TEXT SECTION>
———

Then he mentioned that he was also at the dispensary to accompany his cousin. She declined to speak on record with the Independent — but said that her doctors recently discovered a series of small blue cell tumors throughout her body. She was diagnosed with stage 4 cancer. Smoking weed assists with the pain, she said.
Upon leaving the dispensary, Woods shook his head vehemently at his experience. “$100 bucks for a quarter — un-fucking believable!” he said. “In Maine, you’d get that for $50.”
Then he lit up a pre-roll in the car to calm down.
Not all the customers waiting in line Tuesday were locals.
"Weed Is Medicine"
Zoey Ross was visiting from Wisconsin with her partner when she happened to notice that Connecticut’s first dispensaries were opening that same day.
She had traveled from the Midwest to accompany her partner on the way to an appointment at Yale New Haven Hospital while she retrieved treatment “for a rare disease that causes chronic pain.”
“Weed is medicine,” she stated. It’s also one of the safest substances with which to have a fun time, she added.

———

WHAT TO DO>
1. Name every U.S. state mentioned in the passage about Connecticut's first dispensaries.
2. Carry the passage about Connecticut's first dispensaries forward from its final sentence.

[Entries taken from a collection]
———

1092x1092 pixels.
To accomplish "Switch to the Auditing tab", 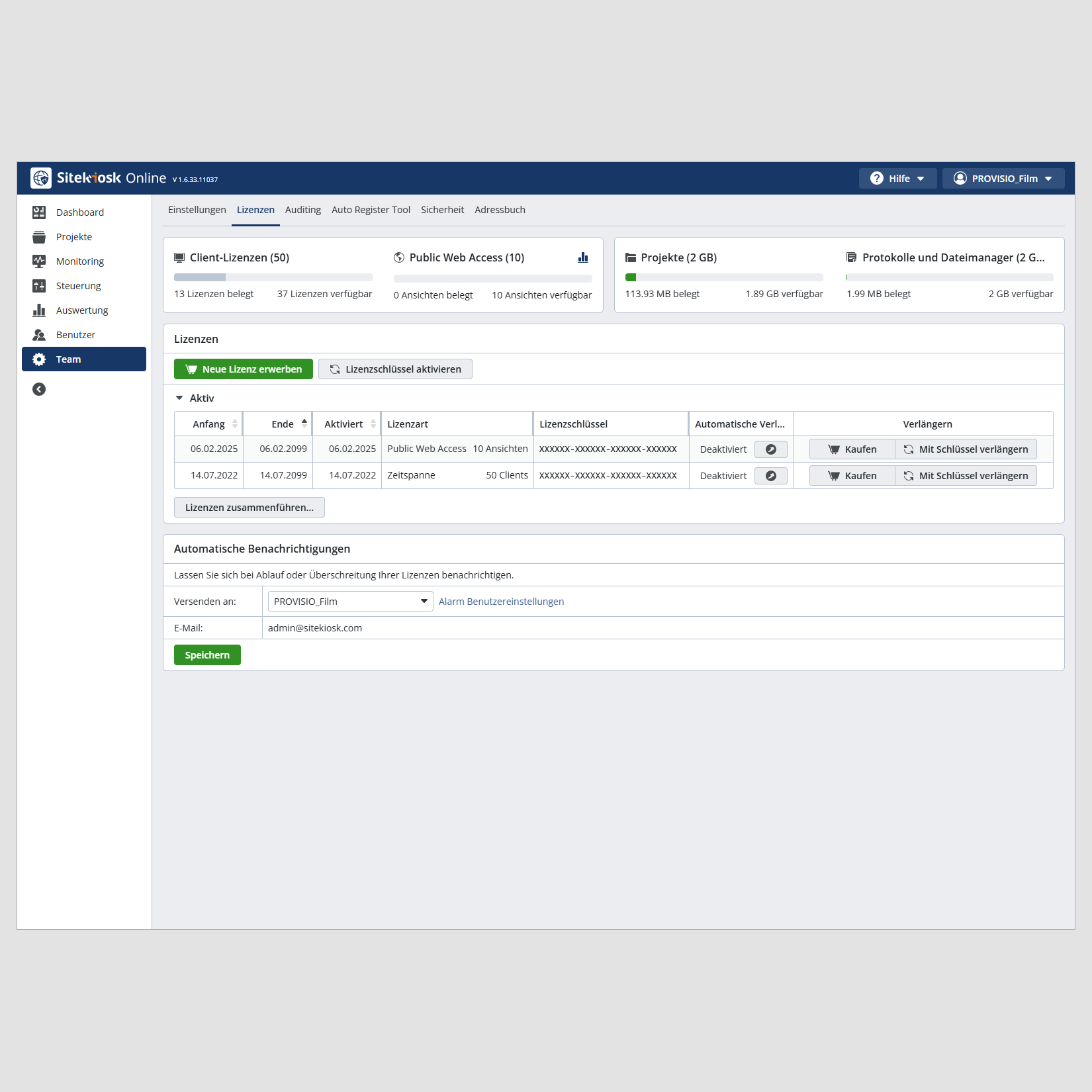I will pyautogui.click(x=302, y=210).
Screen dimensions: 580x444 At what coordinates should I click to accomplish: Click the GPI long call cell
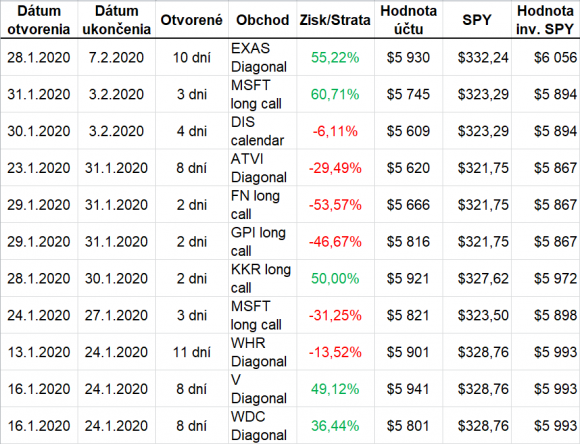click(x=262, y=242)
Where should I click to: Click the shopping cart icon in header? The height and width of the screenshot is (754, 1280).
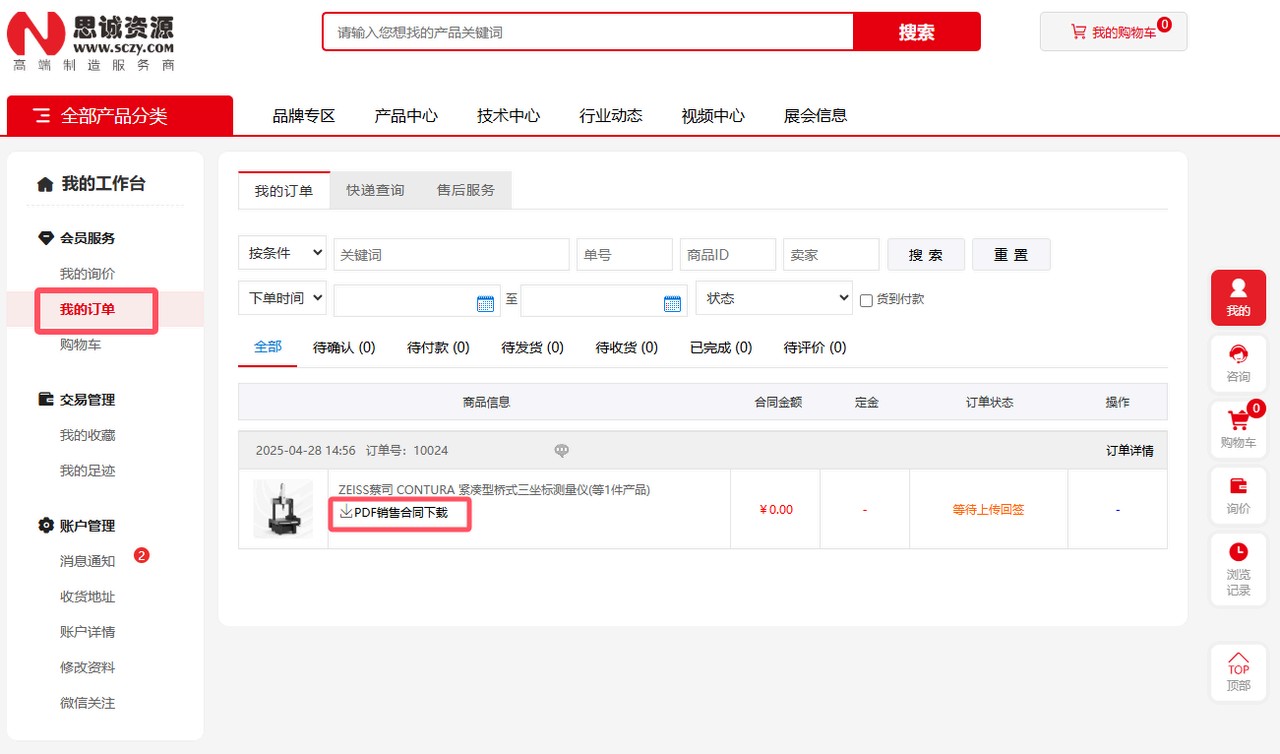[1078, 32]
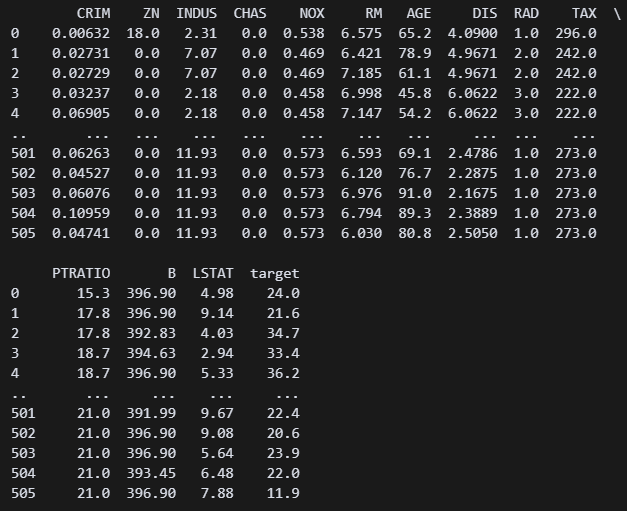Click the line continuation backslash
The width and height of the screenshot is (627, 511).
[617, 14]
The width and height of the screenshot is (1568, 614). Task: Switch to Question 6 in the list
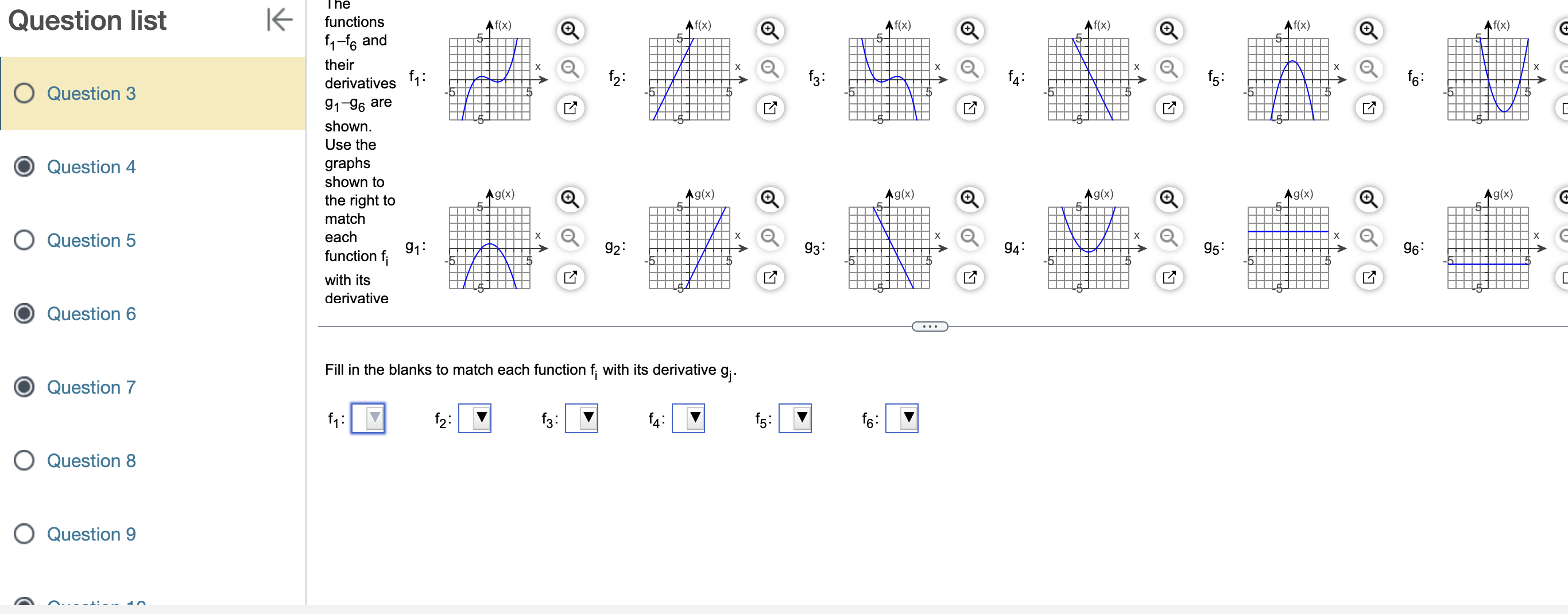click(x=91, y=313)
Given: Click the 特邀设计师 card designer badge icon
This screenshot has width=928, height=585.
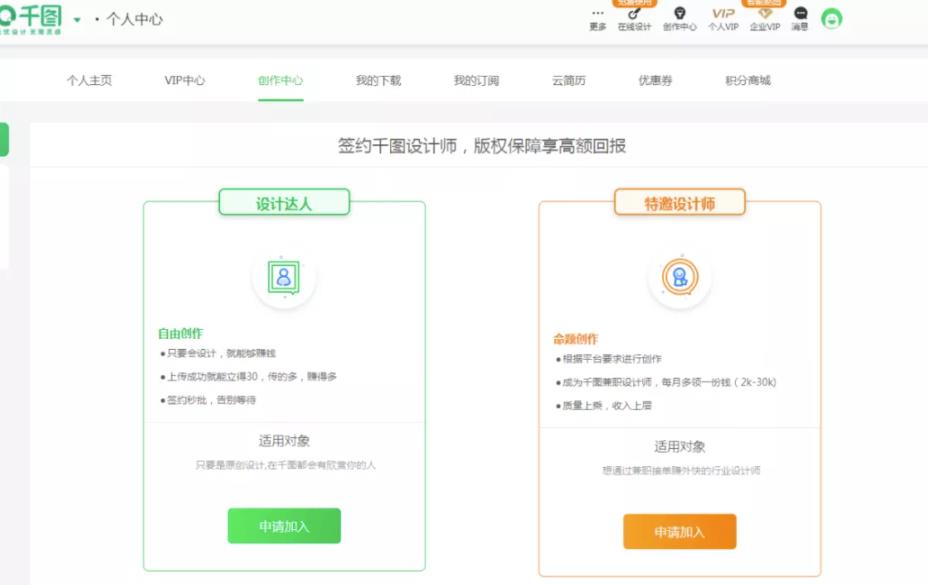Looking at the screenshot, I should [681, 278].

———

SET OF ANSWERS>
1. Maine, Wisconsin, Connecticut

2.
The fact that recreational weed is allowed in Connecticut, she said, allowed her to go buy her partner a vape cartridge to help with pain relief in anticipation of the uncomfortable plane ride home.
“I’m waiting on Wisconsin now,” she said.
Affinity owner Ray Pantalena smiled with pleasure at the longer than usual line in the middle of what he called an exceptionally busy morning.
“Everyone’s really excited, everything’s going smoothly,” he said. He said that the dispensary is currently requiring all recreational customers to place pre-orders before entering the store. On Tuesday, Affinity employees walked through the line with tablets and instructions to guide people through the ordering process.
“Thankfully it’s not raining or snowing today,” he said, before disappearing back behind the opaque windows of the dispensary.
State Rep: Worth Celebrating, But CT Is Late
In the “regulatory sense,” State Rep. Josh Elliott said, Connecticut’s choice to move slowly when it came to opening up dispensaries played a role in Tuesday’s slate of grand openings going “smoothly.”
He nevertheless lamented the fact that “it took such a long time to get over the finishing line.”
On Tuesday, the state legislator visited three dispensaries in Meriden, Branford and New Haven. He didn’t buy any weed for himself, sharing that he was already stocked up thanks to the recent delivery from a friend in New York. He promised to visit Affinity sometime in the future when the “mood arises.”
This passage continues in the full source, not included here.